Dr Chaand Nagpaul, BMA council chair, said: ‘A chronic lack of resourcing is entirely to blame and with so few beds available, patients could end up being discharged before they’re fully ready to leave. ‘To really combat these systemic pressures, the government must urgently increase spending on the NHS and review its long-term strategy for the health service. As the NHS enters a state of year-round crisis – the time for action by government is now.’
Donna Kinnair, Director of Nursing Policy & Practice at the Royal College of Nursing said: ‘These findings reflect the impact 40,000 nurse vacancies have on patient care. ‘Nurses want to do the best they can for their patients, but with hospitals struggling to recruit and shifts left unfilled, there are too few nurses to deliver the best care.’

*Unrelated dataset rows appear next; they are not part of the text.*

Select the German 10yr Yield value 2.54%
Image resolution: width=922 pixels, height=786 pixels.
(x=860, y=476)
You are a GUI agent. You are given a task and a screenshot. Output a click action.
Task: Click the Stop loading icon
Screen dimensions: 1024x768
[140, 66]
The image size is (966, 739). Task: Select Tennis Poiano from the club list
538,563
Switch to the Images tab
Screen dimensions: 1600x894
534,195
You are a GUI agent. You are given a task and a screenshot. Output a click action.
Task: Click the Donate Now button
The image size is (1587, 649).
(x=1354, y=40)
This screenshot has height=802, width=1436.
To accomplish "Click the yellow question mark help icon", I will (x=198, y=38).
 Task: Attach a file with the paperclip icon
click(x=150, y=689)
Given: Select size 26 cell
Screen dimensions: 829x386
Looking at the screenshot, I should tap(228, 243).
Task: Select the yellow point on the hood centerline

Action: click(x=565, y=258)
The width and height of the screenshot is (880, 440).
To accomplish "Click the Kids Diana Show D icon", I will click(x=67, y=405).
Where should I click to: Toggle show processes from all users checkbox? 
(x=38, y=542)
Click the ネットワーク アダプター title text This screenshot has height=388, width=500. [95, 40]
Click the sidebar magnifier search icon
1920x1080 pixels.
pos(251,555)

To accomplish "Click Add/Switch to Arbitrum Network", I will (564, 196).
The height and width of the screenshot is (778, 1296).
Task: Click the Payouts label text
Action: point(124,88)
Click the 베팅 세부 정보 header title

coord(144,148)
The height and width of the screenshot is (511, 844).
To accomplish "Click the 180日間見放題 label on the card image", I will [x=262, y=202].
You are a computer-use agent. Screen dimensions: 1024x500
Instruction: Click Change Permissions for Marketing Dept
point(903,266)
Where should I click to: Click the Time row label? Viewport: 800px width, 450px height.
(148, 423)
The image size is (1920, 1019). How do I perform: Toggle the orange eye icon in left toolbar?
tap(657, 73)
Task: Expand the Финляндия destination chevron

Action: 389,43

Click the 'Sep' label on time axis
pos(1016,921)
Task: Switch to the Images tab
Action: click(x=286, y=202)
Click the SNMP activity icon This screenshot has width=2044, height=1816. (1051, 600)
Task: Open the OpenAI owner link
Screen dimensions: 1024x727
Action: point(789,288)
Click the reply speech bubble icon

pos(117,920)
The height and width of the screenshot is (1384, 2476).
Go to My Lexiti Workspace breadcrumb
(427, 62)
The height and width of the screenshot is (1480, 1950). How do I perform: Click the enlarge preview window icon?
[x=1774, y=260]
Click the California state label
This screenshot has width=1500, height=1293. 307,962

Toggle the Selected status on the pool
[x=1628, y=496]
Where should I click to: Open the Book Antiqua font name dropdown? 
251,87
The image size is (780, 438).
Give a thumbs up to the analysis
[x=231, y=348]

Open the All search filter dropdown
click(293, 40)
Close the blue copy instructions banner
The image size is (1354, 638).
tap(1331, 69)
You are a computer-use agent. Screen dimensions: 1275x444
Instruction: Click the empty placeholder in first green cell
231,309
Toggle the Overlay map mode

Anna Athow, BMA member said: ‘Clearly there are thousands of patients being discharged too soon, and sent home with undiagnosed conditions and complications which should have been treated properly on the first admission. ‘This has everything to do with the draconian drive by NHS England to force trusts to reduce length of stay, and prevent so called “bed blocking” turning hospitals into poor-quality production lines throwing patients out of the door in the American way, to enable even more hospital beds and hospitals to be closed. ‘Far from Jeremy Hunt being the champion of patient safety, patient safety is drastically deteriorating under his watch, as the race to cut the NHS and install US-style healthcare accelerates.’
• Patients readmitted to hospital with pneumonia in an emergency increased from 41,003 in 2010/11 to 70,731 in 2016/17, an increase of 72.5%. • Emergency readmissions for pressure sores almost trebled from 7,787 in 2010/11 to 22,448 in 2016/17.